» Task to complete
Could you print every record exactly as it stands?

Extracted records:
===============
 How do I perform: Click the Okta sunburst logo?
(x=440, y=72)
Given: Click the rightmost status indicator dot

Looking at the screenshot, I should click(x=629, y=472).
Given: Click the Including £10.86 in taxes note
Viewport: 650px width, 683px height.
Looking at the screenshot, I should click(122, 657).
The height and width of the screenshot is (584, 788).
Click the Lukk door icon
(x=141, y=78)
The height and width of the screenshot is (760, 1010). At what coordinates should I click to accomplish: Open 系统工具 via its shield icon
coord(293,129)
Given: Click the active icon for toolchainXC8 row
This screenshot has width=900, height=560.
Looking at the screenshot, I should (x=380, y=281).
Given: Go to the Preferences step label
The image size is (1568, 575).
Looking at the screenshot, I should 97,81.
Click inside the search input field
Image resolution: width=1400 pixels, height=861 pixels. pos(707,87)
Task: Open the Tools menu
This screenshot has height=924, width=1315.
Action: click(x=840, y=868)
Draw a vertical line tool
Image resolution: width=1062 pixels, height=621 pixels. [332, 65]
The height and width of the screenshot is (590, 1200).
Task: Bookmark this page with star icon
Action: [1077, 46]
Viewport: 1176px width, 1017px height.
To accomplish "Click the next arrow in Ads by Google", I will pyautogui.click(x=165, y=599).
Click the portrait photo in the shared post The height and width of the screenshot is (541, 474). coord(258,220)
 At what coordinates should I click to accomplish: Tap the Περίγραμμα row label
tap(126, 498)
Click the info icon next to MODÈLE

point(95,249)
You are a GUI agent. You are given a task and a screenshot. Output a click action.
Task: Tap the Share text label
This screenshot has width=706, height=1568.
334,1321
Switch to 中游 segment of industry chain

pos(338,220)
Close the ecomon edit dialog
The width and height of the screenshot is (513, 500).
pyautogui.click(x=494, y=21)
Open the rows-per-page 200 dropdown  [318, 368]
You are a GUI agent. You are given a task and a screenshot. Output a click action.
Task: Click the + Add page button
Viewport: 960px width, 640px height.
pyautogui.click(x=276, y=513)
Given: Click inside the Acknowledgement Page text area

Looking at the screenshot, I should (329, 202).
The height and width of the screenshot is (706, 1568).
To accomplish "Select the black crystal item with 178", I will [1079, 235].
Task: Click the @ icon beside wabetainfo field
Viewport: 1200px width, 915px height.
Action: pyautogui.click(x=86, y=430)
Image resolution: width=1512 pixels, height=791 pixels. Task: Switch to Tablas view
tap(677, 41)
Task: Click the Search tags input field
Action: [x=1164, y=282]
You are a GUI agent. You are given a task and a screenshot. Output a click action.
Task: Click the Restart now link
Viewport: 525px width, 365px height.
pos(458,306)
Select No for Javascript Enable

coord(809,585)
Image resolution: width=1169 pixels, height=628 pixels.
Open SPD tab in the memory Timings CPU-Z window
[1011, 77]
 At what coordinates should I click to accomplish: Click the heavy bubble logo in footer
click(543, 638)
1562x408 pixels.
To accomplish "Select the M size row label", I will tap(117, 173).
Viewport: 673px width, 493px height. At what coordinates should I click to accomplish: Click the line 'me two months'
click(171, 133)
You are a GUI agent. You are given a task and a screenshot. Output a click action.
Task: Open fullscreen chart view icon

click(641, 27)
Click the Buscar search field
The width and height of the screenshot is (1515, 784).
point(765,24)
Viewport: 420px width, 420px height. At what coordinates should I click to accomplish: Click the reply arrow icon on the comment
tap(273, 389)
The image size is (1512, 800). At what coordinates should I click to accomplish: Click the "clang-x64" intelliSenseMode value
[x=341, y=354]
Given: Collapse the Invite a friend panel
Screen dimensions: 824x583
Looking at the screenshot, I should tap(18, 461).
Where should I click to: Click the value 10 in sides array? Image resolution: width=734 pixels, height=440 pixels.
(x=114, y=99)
===============
» Task response
 How do I perform: Click the Okta sunburst logo?
(x=440, y=72)
Given: Click the rightmost status indicator dot

Looking at the screenshot, I should click(x=629, y=472).
Given: Click the Including £10.86 in taxes note
Viewport: 650px width, 683px height.
Looking at the screenshot, I should click(122, 657).
The height and width of the screenshot is (584, 788).
Click the Lukk door icon
(x=141, y=78)
The height and width of the screenshot is (760, 1010). At what coordinates should I click to accomplish: Open 系统工具 via its shield icon
coord(293,129)
Given: Click the active icon for toolchainXC8 row
This screenshot has width=900, height=560.
Looking at the screenshot, I should (x=380, y=281).
Given: Go to the Preferences step label
The image size is (1568, 575).
Looking at the screenshot, I should 97,81.
Click inside the search input field
Image resolution: width=1400 pixels, height=861 pixels. pos(707,87)
Task: Open the Tools menu
This screenshot has height=924, width=1315.
Action: click(x=840, y=868)
Draw a vertical line tool
Image resolution: width=1062 pixels, height=621 pixels. [332, 65]
The height and width of the screenshot is (590, 1200).
Task: Bookmark this page with star icon
Action: [1077, 46]
Viewport: 1176px width, 1017px height.
To accomplish "Click the next arrow in Ads by Google", I will pyautogui.click(x=165, y=599).
Click the portrait photo in the shared post The height and width of the screenshot is (541, 474). coord(258,220)
 At what coordinates should I click to accomplish: Tap the Περίγραμμα row label
tap(126, 498)
Click the info icon next to MODÈLE

point(95,249)
You are a GUI agent. You are given a task and a screenshot. Output a click action.
Task: Tap the Share text label
This screenshot has width=706, height=1568.
334,1321
Switch to 中游 segment of industry chain

pos(338,220)
Close the ecomon edit dialog
The width and height of the screenshot is (513, 500).
pyautogui.click(x=494, y=21)
Open the rows-per-page 200 dropdown  [318, 368]
You are a GUI agent. You are given a task and a screenshot. Output a click action.
Task: Click the + Add page button
Viewport: 960px width, 640px height.
pyautogui.click(x=276, y=513)
Given: Click inside the Acknowledgement Page text area

Looking at the screenshot, I should (329, 202).
The height and width of the screenshot is (706, 1568).
To accomplish "Select the black crystal item with 178", I will [1079, 235].
Task: Click the @ icon beside wabetainfo field
Viewport: 1200px width, 915px height.
Action: pyautogui.click(x=86, y=430)
Image resolution: width=1512 pixels, height=791 pixels. Task: Switch to Tablas view
tap(677, 41)
Task: Click the Search tags input field
Action: [x=1164, y=282]
You are a GUI agent. You are given a task and a screenshot. Output a click action.
Task: Click the Restart now link
Viewport: 525px width, 365px height.
pos(458,306)
Select No for Javascript Enable

coord(809,585)
Image resolution: width=1169 pixels, height=628 pixels.
Open SPD tab in the memory Timings CPU-Z window
[1011, 77]
 At what coordinates should I click to accomplish: Click the heavy bubble logo in footer
click(543, 638)
1562x408 pixels.
To accomplish "Select the M size row label", I will tap(117, 173).
Viewport: 673px width, 493px height. At what coordinates should I click to accomplish: Click the line 'me two months'
click(171, 133)
You are a GUI agent. You are given a task and a screenshot. Output a click action.
Task: Open fullscreen chart view icon

click(641, 27)
Click the Buscar search field
The width and height of the screenshot is (1515, 784).
point(765,24)
Viewport: 420px width, 420px height. At what coordinates should I click to accomplish: Click the reply arrow icon on the comment
tap(273, 389)
The image size is (1512, 800). At what coordinates should I click to accomplish: Click the "clang-x64" intelliSenseMode value
[x=341, y=354]
Given: Collapse the Invite a friend panel
Screen dimensions: 824x583
Looking at the screenshot, I should tap(18, 461).
Where should I click to: Click the value 10 in sides array? Image resolution: width=734 pixels, height=440 pixels.
(x=114, y=99)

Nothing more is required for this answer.